**YOUR GOAL**
Copy out the following lines without changing anything, covering every item from start to finish.

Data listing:
○ ○ ○ ○ ○
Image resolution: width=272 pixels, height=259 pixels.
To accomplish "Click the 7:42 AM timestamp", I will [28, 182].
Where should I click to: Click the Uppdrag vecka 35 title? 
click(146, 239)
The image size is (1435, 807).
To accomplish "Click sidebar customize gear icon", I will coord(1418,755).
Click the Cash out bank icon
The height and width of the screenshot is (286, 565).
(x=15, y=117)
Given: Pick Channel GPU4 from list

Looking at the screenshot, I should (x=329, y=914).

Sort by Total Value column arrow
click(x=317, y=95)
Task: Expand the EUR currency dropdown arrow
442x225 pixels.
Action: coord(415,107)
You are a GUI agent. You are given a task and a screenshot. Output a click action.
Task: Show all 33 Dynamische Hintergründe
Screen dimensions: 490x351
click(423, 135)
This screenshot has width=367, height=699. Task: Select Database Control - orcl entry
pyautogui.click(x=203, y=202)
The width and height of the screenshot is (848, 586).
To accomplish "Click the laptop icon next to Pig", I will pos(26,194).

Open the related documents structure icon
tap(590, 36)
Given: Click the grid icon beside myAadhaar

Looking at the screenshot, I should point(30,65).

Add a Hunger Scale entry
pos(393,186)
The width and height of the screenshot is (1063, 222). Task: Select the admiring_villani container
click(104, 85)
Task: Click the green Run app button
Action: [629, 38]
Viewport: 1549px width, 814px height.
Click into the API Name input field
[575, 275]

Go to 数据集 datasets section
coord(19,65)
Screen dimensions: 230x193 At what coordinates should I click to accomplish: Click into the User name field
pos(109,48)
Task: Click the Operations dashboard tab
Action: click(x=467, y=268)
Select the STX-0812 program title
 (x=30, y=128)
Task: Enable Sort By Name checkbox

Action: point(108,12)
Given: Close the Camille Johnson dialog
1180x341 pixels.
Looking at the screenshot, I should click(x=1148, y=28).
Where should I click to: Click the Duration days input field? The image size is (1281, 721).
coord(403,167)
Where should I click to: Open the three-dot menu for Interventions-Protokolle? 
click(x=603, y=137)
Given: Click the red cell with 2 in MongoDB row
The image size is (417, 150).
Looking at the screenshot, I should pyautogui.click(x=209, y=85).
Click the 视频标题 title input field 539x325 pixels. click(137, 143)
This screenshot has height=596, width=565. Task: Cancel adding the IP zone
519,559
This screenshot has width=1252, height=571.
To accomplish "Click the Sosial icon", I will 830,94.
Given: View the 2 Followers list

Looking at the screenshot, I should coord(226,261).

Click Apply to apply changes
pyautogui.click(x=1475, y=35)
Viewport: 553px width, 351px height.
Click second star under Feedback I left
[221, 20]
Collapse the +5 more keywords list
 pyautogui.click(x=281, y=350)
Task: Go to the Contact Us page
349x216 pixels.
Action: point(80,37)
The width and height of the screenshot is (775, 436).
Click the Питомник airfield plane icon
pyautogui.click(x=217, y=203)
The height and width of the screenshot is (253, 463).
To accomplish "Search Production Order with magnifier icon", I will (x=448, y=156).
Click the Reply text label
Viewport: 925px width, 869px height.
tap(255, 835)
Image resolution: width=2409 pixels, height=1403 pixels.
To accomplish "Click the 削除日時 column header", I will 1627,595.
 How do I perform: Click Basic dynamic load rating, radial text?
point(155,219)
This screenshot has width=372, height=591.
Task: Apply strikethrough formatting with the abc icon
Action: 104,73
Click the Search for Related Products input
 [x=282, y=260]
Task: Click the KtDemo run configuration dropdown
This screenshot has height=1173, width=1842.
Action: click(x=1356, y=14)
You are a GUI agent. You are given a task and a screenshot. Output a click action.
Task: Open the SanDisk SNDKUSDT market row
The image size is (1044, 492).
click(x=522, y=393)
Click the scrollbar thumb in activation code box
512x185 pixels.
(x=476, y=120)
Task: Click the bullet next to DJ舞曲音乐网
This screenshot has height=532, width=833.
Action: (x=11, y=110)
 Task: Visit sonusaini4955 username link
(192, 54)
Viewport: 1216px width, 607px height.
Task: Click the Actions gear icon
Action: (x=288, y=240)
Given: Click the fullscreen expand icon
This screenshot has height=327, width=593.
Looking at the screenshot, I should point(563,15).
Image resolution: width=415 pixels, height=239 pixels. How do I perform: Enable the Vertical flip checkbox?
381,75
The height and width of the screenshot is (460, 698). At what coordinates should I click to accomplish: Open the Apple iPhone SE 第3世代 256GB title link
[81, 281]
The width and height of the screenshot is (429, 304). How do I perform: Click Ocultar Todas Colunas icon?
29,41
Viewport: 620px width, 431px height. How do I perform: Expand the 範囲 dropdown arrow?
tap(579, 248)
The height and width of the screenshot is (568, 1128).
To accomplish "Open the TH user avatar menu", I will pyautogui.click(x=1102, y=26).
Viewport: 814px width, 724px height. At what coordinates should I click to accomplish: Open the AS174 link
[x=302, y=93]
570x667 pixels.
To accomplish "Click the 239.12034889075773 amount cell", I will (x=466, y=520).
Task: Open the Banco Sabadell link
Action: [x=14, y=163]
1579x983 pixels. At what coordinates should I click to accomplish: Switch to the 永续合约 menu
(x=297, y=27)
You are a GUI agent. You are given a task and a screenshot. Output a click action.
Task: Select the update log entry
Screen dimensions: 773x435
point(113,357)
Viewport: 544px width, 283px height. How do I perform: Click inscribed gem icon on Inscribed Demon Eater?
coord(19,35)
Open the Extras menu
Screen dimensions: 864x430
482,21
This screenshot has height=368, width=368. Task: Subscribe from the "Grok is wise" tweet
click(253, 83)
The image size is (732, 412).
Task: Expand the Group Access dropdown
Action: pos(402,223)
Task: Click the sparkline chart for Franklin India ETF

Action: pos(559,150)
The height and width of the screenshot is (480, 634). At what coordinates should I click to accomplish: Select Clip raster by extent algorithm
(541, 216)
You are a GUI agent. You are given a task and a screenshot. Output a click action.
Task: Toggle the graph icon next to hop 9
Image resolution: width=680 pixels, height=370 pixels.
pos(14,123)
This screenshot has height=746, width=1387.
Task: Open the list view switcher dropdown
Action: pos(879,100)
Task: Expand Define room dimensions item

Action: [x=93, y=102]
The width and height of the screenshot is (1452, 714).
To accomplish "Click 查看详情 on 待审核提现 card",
○ ○ ○ ○ ○
**EXERCISE RESPONSE**
Image resolution: width=272 pixels, height=259 pixels.
To accomplish "Click the 7:42 AM timestamp", I will [28, 182].
Where should I click to: Click the Uppdrag vecka 35 title? 
click(146, 239)
The image size is (1435, 807).
To accomplish "Click sidebar customize gear icon", I will coord(1418,755).
Click the Cash out bank icon
The height and width of the screenshot is (286, 565).
(x=15, y=117)
Given: Pick Channel GPU4 from list

Looking at the screenshot, I should (x=329, y=914).

Sort by Total Value column arrow
click(x=317, y=95)
Task: Expand the EUR currency dropdown arrow
442x225 pixels.
Action: coord(415,107)
You are a GUI agent. You are given a task and a screenshot. Output a click action.
Task: Show all 33 Dynamische Hintergründe
Screen dimensions: 490x351
click(423, 135)
This screenshot has width=367, height=699. Task: Select Database Control - orcl entry
pyautogui.click(x=203, y=202)
The width and height of the screenshot is (848, 586).
To accomplish "Click the laptop icon next to Pig", I will pos(26,194).

Open the related documents structure icon
tap(590, 36)
Given: Click the grid icon beside myAadhaar

Looking at the screenshot, I should point(30,65).

Add a Hunger Scale entry
pos(393,186)
The width and height of the screenshot is (1063, 222). Task: Select the admiring_villani container
click(104, 85)
Task: Click the green Run app button
Action: [629, 38]
Viewport: 1549px width, 814px height.
Click into the API Name input field
[575, 275]

Go to 数据集 datasets section
coord(19,65)
Screen dimensions: 230x193 At what coordinates should I click to accomplish: Click into the User name field
pos(109,48)
Task: Click the Operations dashboard tab
Action: click(x=467, y=268)
Select the STX-0812 program title
 (x=30, y=128)
Task: Enable Sort By Name checkbox

Action: point(108,12)
Given: Close the Camille Johnson dialog
1180x341 pixels.
Looking at the screenshot, I should click(x=1148, y=28).
Where should I click to: Click the Duration days input field? The image size is (1281, 721).
coord(403,167)
Where should I click to: Open the three-dot menu for Interventions-Protokolle? 
click(x=603, y=137)
Given: Click the red cell with 2 in MongoDB row
The image size is (417, 150).
Looking at the screenshot, I should pyautogui.click(x=209, y=85).
Click the 视频标题 title input field 539x325 pixels. click(137, 143)
This screenshot has height=596, width=565. Task: Cancel adding the IP zone
519,559
This screenshot has width=1252, height=571.
To accomplish "Click the Sosial icon", I will 830,94.
Given: View the 2 Followers list

Looking at the screenshot, I should coord(226,261).

Click Apply to apply changes
pyautogui.click(x=1475, y=35)
Viewport: 553px width, 351px height.
Click second star under Feedback I left
[221, 20]
Collapse the +5 more keywords list
 pyautogui.click(x=281, y=350)
Task: Go to the Contact Us page
349x216 pixels.
Action: point(80,37)
The width and height of the screenshot is (775, 436).
Click the Питомник airfield plane icon
pyautogui.click(x=217, y=203)
The height and width of the screenshot is (253, 463).
To accomplish "Search Production Order with magnifier icon", I will (x=448, y=156).
Click the Reply text label
Viewport: 925px width, 869px height.
tap(255, 835)
Image resolution: width=2409 pixels, height=1403 pixels.
To accomplish "Click the 削除日時 column header", I will 1627,595.
 How do I perform: Click Basic dynamic load rating, radial text?
point(155,219)
This screenshot has width=372, height=591.
Task: Apply strikethrough formatting with the abc icon
Action: 104,73
Click the Search for Related Products input
 [x=282, y=260]
Task: Click the KtDemo run configuration dropdown
This screenshot has height=1173, width=1842.
Action: click(x=1356, y=14)
You are a GUI agent. You are given a task and a screenshot. Output a click action.
Task: Open the SanDisk SNDKUSDT market row
The image size is (1044, 492).
click(x=522, y=393)
Click the scrollbar thumb in activation code box
512x185 pixels.
(x=476, y=120)
Task: Click the bullet next to DJ舞曲音乐网
This screenshot has height=532, width=833.
Action: (x=11, y=110)
 Task: Visit sonusaini4955 username link
(192, 54)
Viewport: 1216px width, 607px height.
Task: Click the Actions gear icon
Action: (x=288, y=240)
Given: Click the fullscreen expand icon
This screenshot has height=327, width=593.
Looking at the screenshot, I should point(563,15).
Image resolution: width=415 pixels, height=239 pixels. How do I perform: Enable the Vertical flip checkbox?
381,75
The height and width of the screenshot is (460, 698). At what coordinates should I click to accomplish: Open the Apple iPhone SE 第3世代 256GB title link
[81, 281]
The width and height of the screenshot is (429, 304). How do I perform: Click Ocultar Todas Colunas icon?
29,41
Viewport: 620px width, 431px height. How do I perform: Expand the 範囲 dropdown arrow?
tap(579, 248)
The height and width of the screenshot is (568, 1128).
To accomplish "Open the TH user avatar menu", I will pyautogui.click(x=1102, y=26).
Viewport: 814px width, 724px height. At what coordinates should I click to accomplish: Open the AS174 link
[x=302, y=93]
570x667 pixels.
To accomplish "Click the 239.12034889075773 amount cell", I will (x=466, y=520).
Task: Open the Banco Sabadell link
Action: [x=14, y=163]
1579x983 pixels. At what coordinates should I click to accomplish: Switch to the 永续合约 menu
(x=297, y=27)
You are a GUI agent. You are given a task and a screenshot. Output a click action.
Task: Select the update log entry
Screen dimensions: 773x435
point(113,357)
Viewport: 544px width, 283px height. How do I perform: Click inscribed gem icon on Inscribed Demon Eater?
coord(19,35)
Open the Extras menu
Screen dimensions: 864x430
482,21
This screenshot has height=368, width=368. Task: Subscribe from the "Grok is wise" tweet
click(253, 83)
The image size is (732, 412).
Task: Expand the Group Access dropdown
Action: pos(402,223)
Task: Click the sparkline chart for Franklin India ETF

Action: pos(559,150)
The height and width of the screenshot is (480, 634). At what coordinates should I click to accomplish: Select Clip raster by extent algorithm
(541, 216)
You are a GUI agent. You are given a task and a screenshot. Output a click action.
Task: Toggle the graph icon next to hop 9
Image resolution: width=680 pixels, height=370 pixels.
pos(14,123)
This screenshot has height=746, width=1387.
Task: Open the list view switcher dropdown
Action: pos(879,100)
Task: Expand Define room dimensions item

Action: [x=93, y=102]
The width and height of the screenshot is (1452, 714).
To accomplish "Click 查看详情 on 待审核提现 card",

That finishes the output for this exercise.